Selon M. Kokovena, l’incivisme se situe à trois niveaux. « Il y a des gens qui ne connaissent pas ce qu’ils doivent faire et nous les qualifions d’inciviques. Il y en a certains qui négligent certaines réalités. Le gros lot, c’est ceux qui connaissent bien mais qui défient l’autorité ou qui défient la loi. Nous nous disons qu’il faut commencer par combattre l’ignorance et renforcer la fibre patriotique chez nos enfants dès le bas âge afin qu’ils puissent transmettre aussi ces connaissances aux parents et à ceux qui n’ont pas eu la chance de connaître le drapeau, sa signification et sa valeur symbolique », a-t-il expliqué.

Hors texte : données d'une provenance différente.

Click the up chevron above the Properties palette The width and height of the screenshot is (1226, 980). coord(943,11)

Le spécialiste de paix est aussi revenu sur l’article 491 alinéa 2 du code pénal qui prévoit des amendes entre 50 000 et 200 000 FCFA pour incivisme. Selon lui, lorsque le drapeau est profané en réunion ou en public, l’amende est plus élevée. Il varie de 500 000 à 2 000 000 FCFA ou une peine d’emprisonnement. « Le drapeau est obtenu à la suite de grandes luttes. Donc lui manquer de respect, c’est injurier nos aïeux qui ont lutté pour nous arracher l’indépendance. » a-t-il insisté.

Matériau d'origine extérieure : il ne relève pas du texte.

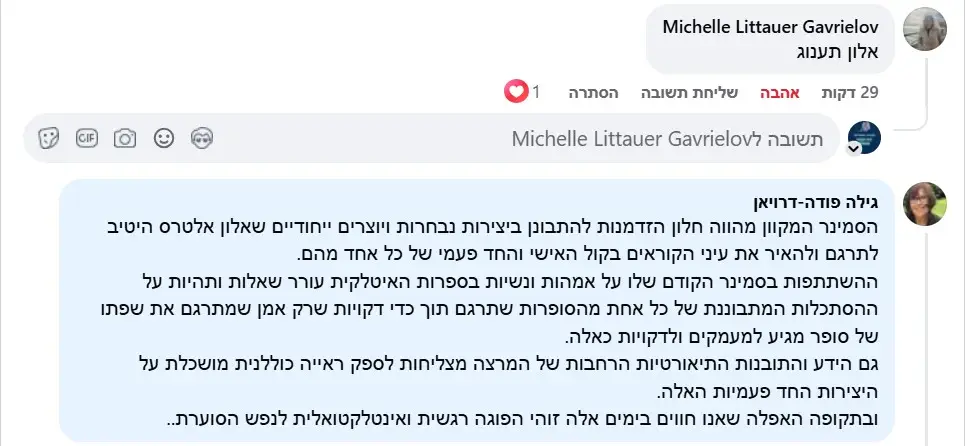Open גילה פודה-דרויאן's profile picture
Image resolution: width=965 pixels, height=446 pixels.
pyautogui.click(x=925, y=204)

Le drapeau togolais reste juridiquement protégé, mais socialement banalisé. Entre respect institutionnel et appropriation populaire, il évolue aujourd’hui dans une zone d’ambiguïté.
Ce constat ne traduit pas nécessairement un manque de patriotisme, mais plutôt l’absence de repères clairs. Dès lors, la question n’est pas seulement juridique : elle est aussi culturelle et civique. Redonner au drapeau toute sa valeur passe autant par une éventuelle clarification des règles que par une prise de conscience collective de ce qu’il représente réellement.